(New York Times) Sex, Lies and Data Mining
The concentrated essence of this curious book is contained in its 11th chapter, which attempts to explain what the “Mona Lisa” has in common with Chicken McNuggets, vampire novels and the concluding scene of most pornographic videos. Each of these works of human creativity, Ogi Ogas and Sai Gaddam write in “A Billion Wicked Thoughts,” exploits perceptual trickery to arouse and gratify our desires. The enigma of the Gioconda smile; the technologically engineered “craveability” of fast food; the alluring, “alpha among alphas” quality of the paranormal hero; that climactic moment beamed to watchers on a hundred million laptop screens: all rely on the artful manipulation of our brains.
That ultimate pornographic image in particular, the authors write, “is an erotical illusion that merges the visual with the psychological” and that juxtaposes “three sexual cues within a single stimulus: the penis (a visual cue), the ejaculation (which may be a sperm competition cue or possibly a cued interest in some men), and — most important — the woman’s emotional reaction, which may be a psychological cue of female pleasure (if she expresses delight) or a psychological cue of sexual submission (if she expresses surprise or dismay).” And you thought it was all just masturbation.

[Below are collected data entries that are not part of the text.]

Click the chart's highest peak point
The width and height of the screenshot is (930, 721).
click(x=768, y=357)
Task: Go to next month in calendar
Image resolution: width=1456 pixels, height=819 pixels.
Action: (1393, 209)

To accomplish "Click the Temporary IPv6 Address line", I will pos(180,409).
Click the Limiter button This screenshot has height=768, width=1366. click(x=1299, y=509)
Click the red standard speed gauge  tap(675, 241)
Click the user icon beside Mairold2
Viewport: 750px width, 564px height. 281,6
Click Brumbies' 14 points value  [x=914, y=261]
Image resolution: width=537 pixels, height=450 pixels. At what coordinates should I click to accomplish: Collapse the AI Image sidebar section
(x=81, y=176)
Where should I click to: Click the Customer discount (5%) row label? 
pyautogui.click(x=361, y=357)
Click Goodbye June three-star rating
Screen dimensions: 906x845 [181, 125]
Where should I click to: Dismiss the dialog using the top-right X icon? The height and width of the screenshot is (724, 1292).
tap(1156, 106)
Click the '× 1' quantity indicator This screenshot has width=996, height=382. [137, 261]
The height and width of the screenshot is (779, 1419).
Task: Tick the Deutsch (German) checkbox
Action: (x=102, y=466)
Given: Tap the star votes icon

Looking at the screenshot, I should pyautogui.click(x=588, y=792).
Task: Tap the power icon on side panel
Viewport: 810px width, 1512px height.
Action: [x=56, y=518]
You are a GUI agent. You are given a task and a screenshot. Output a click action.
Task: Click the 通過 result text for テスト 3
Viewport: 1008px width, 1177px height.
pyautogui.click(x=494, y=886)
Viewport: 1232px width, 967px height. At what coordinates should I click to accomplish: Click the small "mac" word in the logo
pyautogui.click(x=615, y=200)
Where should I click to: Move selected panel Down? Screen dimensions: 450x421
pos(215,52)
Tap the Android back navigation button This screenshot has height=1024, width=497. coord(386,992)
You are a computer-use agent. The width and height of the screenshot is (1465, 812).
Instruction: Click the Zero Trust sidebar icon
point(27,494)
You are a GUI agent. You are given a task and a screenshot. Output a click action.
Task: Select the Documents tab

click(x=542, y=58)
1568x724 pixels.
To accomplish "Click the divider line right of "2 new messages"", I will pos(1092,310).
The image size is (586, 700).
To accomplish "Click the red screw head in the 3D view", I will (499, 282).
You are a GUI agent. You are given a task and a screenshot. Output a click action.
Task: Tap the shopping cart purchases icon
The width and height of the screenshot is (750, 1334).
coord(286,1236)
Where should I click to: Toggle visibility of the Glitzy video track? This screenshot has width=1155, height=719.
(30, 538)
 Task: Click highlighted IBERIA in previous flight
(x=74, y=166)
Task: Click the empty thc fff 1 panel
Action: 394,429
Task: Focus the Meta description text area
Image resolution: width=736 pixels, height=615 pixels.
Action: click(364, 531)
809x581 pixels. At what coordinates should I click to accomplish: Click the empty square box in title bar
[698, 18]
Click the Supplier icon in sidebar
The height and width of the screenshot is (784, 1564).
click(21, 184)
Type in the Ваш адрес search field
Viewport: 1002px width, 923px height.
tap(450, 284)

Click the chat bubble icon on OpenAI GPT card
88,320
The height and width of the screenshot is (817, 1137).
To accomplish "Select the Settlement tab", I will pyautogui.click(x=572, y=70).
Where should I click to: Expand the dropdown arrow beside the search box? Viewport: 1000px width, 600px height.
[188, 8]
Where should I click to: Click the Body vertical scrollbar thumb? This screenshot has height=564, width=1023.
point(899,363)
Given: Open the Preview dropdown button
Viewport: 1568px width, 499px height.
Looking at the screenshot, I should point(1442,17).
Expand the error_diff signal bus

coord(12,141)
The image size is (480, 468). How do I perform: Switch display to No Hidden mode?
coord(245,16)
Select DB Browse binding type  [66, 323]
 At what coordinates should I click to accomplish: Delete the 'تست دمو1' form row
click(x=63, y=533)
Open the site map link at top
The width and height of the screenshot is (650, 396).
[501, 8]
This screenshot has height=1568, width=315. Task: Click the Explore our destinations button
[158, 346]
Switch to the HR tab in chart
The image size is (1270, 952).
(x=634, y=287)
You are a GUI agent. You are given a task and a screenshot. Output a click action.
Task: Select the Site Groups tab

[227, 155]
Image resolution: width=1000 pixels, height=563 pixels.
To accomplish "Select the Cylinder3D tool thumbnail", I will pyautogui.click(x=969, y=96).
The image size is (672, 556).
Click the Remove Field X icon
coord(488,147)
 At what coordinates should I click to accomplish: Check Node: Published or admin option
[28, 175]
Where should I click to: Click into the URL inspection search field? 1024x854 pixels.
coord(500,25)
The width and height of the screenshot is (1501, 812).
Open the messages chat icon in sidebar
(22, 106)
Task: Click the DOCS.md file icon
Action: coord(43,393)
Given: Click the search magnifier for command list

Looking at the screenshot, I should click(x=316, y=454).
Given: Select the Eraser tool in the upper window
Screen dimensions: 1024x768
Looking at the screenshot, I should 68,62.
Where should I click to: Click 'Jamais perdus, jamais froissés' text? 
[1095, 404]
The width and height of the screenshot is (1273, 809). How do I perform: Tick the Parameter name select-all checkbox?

“A Billion Wicked Thoughts” promises to reveal “the truth about what men and women secretly desire — and why.” Ogas and Gaddam, cognitive neuroscientists who met as graduate students at Boston University, analyzed a year’s worth of terms entered into the search engine aggregator Dogpile between July 2009 and July 2010, and found that 55 million of the roughly 400 million terms were sexual in nature. The authors organized those searches into a ranked hierarchy of categories. “Youth” was No. 1 and “breasts” was No. 4. “Cheating wives,” “gay” and “penises” all made the top 10.